SEATTLE — One of the biggest construction projects in the Pacific Northwest in recent years is actually a demolition job — the removal of a two-mile double-decker elevated highway slicing between downtown and the Elliott Bay waterfront.
And slicing under that highway structure is one of the region’s most important rail lines.
BNSF Railway’s main line runs north from King Street Station into a double-tracked one-mile-long tunnel beneath downtown Seattle, emerging along the waterfront near Pike Place Market. The line runs north to Everett, Wash., then north to Vancouver, British Columbia, or east to Stevens Pass and across the northern tier of states via the Great Northern’s route.
The downtown segment is used by freight trains, Amtrak Cascades service, Amtrak’s Empire Builder, and Sound Transit’s Sounder commuter trains. The tunnel was opened in 1904 to reduce the tangle of rail lines snarling traffic in the city.

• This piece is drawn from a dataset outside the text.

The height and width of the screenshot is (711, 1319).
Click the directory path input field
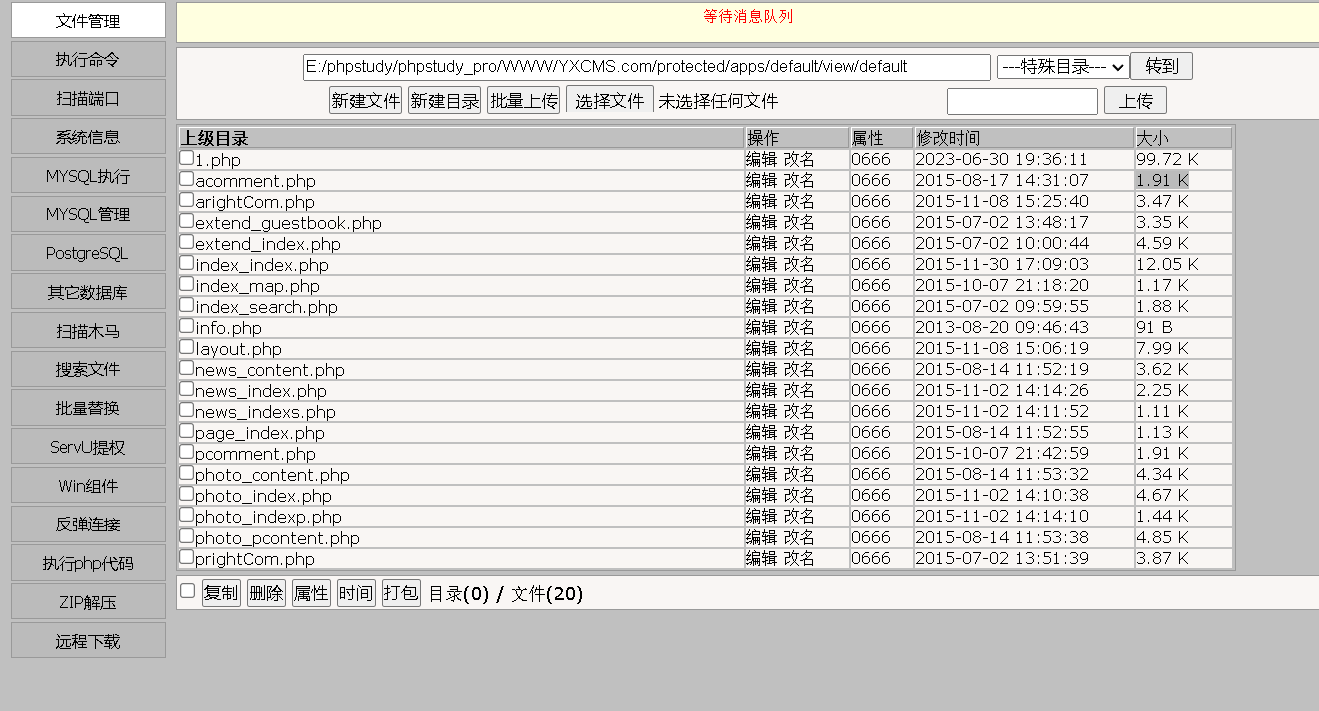coord(645,66)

The Alaskan Way Viaduct, built in the 1950s, was also an effort to unsnarl traffic. While bemoaned for its appearance and noise, and for serving as a barrier between the city’s center and the waterfront, it proved to be a critical corridor for traffic, handling more than 100,000 cars a day.
But damage from a previous earthquake and concerns about its stability should the Big One strike led to a proposal for, and then construction of, a highway tunnel under the city to replace the viaduct.
With the tunnel now open, work has begun on dismantling the viaduct, a tricky endeavor because of how much has been built and how close buildings, utility lines, roads, and other infrastructure items are to the highway.
The railroad was there first, and its overlap with the viaduct is short compared to buildings built within five feet of the viaduct, but it’s one more object to work around without disrupting or damaging it.
Details of how that will be accomplished are still being worked out.
“The Washington State Department of Transportation, Kiewit Infrastructure West and BNSF are coordinating all demolition efforts and there is a specific demolition plan in place for viaduct demolition that takes place over the BNSF tracks,” wrote state transportation department spokeswoman Laura Newborn wrote in an emailed statement. “All demolition work over the tracks will take place overnight on weekend hours only, when trains are not running, to ensure the impact to rail operations is minimal.”
BNSF spokesman Gus Melonas says the railroad, contractor, and the state are working out times for demolition.
The transportation department’s website on the project that both the tracks and the steep slope up to the market and Victor Steinbrueck Park “complicate this area, requiring a slower method of removal” involving sawcutting girders and removing them by crane.
Work in that segment is expected to start in late February and be done by early April.
The overall demolition project is expected to take six months.